• **Task to complete**: In the material below, how many lines contain "height"? Answer with the number alone.

• **Records for the exercise**:
Content starts
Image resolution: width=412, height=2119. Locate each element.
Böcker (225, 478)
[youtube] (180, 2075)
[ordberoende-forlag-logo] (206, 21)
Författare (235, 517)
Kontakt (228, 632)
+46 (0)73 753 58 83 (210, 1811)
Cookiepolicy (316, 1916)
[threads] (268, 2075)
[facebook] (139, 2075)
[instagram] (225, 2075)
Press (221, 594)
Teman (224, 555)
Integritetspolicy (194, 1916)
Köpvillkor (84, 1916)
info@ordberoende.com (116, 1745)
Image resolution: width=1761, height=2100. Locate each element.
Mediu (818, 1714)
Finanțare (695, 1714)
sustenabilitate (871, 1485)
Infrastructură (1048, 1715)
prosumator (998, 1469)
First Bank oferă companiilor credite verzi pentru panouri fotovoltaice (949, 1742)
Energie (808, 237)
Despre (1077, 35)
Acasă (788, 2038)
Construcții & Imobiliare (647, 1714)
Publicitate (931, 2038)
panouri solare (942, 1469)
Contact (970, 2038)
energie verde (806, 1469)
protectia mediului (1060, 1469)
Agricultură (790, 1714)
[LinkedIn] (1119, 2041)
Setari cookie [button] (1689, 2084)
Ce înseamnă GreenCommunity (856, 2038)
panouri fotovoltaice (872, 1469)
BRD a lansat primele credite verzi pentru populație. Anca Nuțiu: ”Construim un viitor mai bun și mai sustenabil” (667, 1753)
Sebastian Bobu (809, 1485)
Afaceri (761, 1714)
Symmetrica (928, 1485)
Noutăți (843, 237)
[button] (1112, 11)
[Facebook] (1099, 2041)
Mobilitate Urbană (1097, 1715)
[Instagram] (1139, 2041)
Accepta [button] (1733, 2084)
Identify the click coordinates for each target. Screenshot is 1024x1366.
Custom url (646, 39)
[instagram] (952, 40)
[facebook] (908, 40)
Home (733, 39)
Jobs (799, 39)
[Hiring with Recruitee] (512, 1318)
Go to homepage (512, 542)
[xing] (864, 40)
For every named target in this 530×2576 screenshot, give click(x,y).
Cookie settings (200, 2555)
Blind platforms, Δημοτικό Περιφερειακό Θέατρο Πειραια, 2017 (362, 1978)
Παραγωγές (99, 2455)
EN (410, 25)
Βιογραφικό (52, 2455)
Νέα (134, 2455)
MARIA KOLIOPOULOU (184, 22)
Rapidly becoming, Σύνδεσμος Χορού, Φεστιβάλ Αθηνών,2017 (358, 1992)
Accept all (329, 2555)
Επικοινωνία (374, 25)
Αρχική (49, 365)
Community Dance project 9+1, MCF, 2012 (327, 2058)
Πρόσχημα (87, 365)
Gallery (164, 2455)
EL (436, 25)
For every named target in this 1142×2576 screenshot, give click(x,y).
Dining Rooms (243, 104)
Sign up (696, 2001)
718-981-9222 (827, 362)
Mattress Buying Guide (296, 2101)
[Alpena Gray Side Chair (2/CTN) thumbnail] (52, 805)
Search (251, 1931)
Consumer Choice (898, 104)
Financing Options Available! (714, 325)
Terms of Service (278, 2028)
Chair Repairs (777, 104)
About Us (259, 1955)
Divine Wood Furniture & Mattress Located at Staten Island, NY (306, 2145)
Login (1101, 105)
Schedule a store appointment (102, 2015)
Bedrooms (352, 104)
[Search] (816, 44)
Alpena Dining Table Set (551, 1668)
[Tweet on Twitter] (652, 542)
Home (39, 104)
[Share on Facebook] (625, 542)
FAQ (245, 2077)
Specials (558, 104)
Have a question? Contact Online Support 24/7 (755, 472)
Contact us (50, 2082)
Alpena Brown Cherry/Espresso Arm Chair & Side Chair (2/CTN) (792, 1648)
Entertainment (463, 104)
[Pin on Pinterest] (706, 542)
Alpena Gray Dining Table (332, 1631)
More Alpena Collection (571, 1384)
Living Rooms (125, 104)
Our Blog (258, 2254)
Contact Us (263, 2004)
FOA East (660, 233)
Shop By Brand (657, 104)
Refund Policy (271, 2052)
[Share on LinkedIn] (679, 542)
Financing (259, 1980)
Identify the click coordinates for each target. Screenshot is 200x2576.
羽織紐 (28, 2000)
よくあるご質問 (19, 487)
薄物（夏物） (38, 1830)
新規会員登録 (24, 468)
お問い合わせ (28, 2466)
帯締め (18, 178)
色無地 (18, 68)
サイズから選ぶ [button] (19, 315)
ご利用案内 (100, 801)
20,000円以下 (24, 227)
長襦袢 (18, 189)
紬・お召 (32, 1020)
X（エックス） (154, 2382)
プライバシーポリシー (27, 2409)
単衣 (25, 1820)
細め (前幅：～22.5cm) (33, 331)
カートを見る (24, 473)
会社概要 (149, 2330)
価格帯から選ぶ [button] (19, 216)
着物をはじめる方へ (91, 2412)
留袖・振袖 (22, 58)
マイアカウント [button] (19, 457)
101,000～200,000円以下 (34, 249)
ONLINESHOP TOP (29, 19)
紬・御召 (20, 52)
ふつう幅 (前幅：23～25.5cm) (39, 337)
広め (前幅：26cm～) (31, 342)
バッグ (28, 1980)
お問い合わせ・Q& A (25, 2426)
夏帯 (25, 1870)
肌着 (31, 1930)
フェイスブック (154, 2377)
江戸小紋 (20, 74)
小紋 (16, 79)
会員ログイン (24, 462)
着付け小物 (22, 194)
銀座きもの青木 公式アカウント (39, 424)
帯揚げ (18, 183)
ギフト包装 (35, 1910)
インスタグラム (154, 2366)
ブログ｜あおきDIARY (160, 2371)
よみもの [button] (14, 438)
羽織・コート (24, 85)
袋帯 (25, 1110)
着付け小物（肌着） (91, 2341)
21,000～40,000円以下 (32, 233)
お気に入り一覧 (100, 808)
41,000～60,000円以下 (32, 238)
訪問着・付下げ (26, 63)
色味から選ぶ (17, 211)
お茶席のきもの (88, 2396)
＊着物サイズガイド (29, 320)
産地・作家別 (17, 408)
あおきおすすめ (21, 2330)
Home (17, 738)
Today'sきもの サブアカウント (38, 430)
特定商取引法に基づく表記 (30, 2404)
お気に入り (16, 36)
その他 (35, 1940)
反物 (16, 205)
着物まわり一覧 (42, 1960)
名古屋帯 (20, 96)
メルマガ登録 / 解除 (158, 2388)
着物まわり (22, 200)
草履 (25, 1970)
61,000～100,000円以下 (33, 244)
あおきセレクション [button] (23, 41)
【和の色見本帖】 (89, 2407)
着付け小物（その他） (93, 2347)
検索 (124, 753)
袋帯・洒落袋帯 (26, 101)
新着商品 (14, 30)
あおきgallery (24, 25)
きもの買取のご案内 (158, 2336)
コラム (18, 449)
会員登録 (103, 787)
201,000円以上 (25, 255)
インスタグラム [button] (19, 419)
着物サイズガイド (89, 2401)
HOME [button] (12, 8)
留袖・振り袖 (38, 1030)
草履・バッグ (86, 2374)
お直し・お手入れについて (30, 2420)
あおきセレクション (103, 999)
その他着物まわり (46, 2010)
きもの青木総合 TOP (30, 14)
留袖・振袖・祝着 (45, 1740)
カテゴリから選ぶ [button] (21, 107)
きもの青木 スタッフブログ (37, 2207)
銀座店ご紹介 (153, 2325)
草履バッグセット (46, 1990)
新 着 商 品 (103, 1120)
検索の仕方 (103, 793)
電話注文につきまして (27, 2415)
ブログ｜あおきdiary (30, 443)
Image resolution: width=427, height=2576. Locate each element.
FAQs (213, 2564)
Content ends
• **Task answer**: 3